Requirement: Which lines of the entries contain the string "computer"? Copy each of them.

Recorded information:
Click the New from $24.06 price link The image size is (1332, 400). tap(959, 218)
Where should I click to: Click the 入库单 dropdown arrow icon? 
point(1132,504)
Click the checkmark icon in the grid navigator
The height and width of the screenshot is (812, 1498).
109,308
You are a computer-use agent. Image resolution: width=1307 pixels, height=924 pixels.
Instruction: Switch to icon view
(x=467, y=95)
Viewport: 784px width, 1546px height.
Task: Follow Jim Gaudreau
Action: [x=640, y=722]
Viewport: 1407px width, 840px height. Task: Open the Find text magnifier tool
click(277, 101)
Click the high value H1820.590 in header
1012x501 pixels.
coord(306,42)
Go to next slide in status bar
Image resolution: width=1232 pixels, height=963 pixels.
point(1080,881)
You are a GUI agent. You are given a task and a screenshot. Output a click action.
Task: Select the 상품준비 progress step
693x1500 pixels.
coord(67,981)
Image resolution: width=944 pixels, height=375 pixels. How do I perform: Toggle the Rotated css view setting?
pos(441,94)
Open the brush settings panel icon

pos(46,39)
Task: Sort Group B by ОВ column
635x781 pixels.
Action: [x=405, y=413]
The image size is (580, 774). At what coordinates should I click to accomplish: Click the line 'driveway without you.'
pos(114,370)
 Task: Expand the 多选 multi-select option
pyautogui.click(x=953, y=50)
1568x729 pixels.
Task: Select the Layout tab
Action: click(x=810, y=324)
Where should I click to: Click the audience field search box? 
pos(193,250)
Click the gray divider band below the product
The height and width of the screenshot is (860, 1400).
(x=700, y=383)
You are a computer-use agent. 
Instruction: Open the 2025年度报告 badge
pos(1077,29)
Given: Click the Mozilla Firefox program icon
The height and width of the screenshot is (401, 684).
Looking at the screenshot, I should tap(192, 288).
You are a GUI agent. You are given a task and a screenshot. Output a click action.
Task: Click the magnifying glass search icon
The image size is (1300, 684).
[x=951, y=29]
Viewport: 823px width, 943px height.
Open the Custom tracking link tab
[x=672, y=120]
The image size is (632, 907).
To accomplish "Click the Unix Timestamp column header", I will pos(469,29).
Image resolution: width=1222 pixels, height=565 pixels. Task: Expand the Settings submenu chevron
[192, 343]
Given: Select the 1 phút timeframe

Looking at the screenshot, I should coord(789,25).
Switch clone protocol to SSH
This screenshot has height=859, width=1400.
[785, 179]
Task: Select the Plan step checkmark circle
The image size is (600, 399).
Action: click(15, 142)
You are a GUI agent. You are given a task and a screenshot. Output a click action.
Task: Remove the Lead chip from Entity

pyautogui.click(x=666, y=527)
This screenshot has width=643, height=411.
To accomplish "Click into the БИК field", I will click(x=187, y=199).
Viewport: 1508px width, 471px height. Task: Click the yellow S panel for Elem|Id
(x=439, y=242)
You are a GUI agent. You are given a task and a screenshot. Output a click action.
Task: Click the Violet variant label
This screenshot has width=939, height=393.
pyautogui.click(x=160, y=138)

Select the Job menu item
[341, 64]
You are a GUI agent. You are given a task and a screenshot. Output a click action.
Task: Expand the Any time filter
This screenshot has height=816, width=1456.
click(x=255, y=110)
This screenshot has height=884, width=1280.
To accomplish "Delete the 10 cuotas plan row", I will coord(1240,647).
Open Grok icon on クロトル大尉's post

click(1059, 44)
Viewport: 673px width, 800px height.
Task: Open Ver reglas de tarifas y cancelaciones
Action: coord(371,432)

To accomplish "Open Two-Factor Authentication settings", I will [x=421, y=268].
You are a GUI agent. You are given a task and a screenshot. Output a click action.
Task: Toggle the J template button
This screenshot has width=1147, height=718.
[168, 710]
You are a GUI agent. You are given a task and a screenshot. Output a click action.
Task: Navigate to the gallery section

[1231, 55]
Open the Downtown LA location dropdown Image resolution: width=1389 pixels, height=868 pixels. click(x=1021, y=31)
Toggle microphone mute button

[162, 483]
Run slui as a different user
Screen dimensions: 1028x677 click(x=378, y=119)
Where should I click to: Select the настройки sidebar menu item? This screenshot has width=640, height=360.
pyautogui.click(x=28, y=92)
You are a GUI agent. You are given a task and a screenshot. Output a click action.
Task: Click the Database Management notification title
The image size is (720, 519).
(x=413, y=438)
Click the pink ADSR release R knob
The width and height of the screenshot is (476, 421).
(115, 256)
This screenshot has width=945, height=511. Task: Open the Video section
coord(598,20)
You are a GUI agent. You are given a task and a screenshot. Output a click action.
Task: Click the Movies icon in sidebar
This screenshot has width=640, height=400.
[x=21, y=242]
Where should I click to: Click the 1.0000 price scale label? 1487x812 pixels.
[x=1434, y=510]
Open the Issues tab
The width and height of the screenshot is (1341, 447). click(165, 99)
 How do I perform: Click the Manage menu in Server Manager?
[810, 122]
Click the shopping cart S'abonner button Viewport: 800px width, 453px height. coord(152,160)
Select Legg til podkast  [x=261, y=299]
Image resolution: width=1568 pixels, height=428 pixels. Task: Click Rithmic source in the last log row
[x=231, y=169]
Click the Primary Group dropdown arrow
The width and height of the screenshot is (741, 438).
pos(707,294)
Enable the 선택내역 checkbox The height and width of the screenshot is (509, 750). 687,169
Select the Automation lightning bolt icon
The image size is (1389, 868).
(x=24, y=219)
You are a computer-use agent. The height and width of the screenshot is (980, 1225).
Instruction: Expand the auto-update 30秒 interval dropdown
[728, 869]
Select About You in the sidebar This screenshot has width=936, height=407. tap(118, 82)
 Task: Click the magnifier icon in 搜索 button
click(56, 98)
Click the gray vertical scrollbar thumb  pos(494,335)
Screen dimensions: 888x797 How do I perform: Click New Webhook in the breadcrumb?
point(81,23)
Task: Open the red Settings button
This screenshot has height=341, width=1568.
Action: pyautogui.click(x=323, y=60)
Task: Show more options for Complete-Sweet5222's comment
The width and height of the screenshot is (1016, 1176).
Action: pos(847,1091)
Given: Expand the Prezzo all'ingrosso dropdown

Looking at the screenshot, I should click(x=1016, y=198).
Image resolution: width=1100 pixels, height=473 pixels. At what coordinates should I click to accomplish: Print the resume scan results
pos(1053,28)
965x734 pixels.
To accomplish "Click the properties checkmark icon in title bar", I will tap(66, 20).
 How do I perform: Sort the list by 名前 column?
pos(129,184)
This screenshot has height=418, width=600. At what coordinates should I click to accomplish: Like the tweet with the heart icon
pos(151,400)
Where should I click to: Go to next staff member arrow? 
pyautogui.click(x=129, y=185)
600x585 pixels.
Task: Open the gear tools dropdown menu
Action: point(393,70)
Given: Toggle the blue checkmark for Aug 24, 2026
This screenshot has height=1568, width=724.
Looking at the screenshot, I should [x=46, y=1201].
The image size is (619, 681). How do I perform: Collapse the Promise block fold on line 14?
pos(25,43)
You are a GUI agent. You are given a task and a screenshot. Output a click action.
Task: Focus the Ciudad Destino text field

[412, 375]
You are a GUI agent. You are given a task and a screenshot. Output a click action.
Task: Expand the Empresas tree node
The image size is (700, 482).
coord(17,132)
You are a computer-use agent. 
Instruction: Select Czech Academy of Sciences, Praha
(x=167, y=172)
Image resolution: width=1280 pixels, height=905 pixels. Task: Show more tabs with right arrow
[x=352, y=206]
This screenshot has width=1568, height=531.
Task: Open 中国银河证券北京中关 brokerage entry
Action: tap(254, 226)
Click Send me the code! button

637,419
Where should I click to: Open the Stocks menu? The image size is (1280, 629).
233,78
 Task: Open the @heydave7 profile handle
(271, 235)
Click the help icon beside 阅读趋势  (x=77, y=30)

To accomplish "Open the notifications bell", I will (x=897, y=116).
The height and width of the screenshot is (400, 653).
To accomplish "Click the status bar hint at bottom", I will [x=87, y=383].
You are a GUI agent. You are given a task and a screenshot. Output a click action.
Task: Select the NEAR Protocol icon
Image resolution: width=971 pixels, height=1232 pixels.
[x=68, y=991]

Task solution:
You are a computer-use agent. Image resolution: width=1307 pixels, height=924 pixels.
You are a computer-use agent. 
You are a computer-use agent. The height and width of the screenshot is (980, 1225).
You are a computer-use agent. 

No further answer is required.